2: Develop Competence

One of the hallmarks for the Saints defense the last few years has been the incredible incompetence and lack of awareness, situational or otherwise, on the defensive side of the ball. This cripples the defense and puts unnecessary stress on the offense. The Saints can’t develop any kind of long term and lasting ‘competence’ on either side of the ball (which is why it was No. 1), but while the offense has total trust in the capable hands of Sean Payton and Drew Brees, the defense has no such benefits.

Building from the trust that can only be born of mutual understanding and confidence in one another, only then can you become competent. Competence in sports is nothing more or less than the ability to execute the core concepts of the game with consistency. It’s a simple concept, but it’s a lot harder than it sounds. It requires many of the most proud, talented, and intelligent young men in the world to put themselves in the hands of their teammates. Trust is key. However, once you have trust you have only started to build a team. Trust is the foundation, and competence is the goal.

The New Orleans Saints have to believe in what they are doing, and then they actually have to DO it, and do it RIGHT. Part of that comes down to players and coaches being on the same page, but part of it also comes from having the right players. You have to have people who fit the scheme and can carry out the vision, or it doesn’t matter how much they believe in what they’re doing, or they will still fail (like me dunking).
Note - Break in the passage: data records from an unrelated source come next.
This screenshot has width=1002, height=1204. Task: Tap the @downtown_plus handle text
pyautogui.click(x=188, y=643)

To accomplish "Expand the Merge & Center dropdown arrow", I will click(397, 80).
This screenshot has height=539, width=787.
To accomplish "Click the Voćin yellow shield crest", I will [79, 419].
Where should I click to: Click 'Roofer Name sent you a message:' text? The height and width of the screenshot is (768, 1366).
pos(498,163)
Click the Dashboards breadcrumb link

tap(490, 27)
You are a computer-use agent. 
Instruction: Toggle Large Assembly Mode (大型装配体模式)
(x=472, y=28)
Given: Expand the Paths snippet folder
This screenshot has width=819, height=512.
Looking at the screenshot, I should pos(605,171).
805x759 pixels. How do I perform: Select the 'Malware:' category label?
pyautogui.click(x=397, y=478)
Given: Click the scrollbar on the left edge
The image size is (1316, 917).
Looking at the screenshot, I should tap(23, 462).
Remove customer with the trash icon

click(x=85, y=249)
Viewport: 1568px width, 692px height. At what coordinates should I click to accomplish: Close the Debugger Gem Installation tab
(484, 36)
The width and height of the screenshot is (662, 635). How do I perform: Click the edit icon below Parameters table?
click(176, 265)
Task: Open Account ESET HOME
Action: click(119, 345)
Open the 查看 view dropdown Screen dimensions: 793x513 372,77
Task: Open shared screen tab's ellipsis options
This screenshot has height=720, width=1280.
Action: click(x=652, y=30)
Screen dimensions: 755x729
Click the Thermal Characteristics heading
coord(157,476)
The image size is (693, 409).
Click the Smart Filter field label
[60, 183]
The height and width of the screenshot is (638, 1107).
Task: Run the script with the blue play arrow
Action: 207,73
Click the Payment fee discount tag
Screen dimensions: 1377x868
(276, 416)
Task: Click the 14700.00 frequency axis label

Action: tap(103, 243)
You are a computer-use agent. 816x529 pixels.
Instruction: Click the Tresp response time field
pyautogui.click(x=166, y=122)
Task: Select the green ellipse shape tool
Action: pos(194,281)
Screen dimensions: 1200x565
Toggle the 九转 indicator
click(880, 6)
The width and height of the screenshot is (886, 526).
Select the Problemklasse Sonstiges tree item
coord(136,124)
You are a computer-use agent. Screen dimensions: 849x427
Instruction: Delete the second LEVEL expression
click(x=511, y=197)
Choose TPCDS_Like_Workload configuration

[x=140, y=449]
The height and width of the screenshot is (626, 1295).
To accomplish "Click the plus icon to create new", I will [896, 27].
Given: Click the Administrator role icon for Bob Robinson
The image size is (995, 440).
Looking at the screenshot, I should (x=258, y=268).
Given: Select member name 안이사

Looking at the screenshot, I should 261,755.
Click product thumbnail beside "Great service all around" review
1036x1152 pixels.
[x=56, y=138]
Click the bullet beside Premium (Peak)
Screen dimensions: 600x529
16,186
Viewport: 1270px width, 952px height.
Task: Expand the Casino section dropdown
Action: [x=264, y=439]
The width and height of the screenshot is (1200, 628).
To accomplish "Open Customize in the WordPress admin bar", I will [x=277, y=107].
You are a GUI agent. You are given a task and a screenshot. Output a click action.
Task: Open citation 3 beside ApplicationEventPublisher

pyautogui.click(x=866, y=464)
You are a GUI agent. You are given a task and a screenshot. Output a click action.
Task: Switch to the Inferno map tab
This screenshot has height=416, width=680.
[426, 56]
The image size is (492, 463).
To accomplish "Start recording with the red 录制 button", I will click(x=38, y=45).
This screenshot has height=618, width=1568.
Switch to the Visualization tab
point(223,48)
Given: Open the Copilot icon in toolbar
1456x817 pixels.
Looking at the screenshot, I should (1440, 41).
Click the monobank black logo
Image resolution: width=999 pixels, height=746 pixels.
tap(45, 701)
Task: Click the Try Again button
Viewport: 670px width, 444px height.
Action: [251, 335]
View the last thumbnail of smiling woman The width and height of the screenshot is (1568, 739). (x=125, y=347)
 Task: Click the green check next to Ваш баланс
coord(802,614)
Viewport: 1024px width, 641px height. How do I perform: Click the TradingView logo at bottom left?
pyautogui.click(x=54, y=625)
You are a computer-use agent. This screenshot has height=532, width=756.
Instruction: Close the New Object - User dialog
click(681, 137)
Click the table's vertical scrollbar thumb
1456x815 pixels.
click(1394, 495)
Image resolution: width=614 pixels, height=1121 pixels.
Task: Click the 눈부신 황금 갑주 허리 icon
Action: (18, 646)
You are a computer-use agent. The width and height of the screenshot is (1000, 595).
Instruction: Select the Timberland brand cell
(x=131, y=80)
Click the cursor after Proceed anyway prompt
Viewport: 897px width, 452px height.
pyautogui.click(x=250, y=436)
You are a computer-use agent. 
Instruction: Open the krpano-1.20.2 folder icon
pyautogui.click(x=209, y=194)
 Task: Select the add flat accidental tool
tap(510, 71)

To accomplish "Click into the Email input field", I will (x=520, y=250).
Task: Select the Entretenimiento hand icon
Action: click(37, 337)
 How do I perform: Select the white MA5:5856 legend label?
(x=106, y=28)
The Saints added a lot of pieces this offseason, and by appearance they seem to be the right ones. However, it’s up to them to prove that they either still have the talent (like Laurinaitis), or that they were worth the draft pick (Rankins and Bell). If the Saints got what they thought they got, then they have a real chance to be on the right path towards success. And if they had yet another bad draft/offseason, they have no chance at all.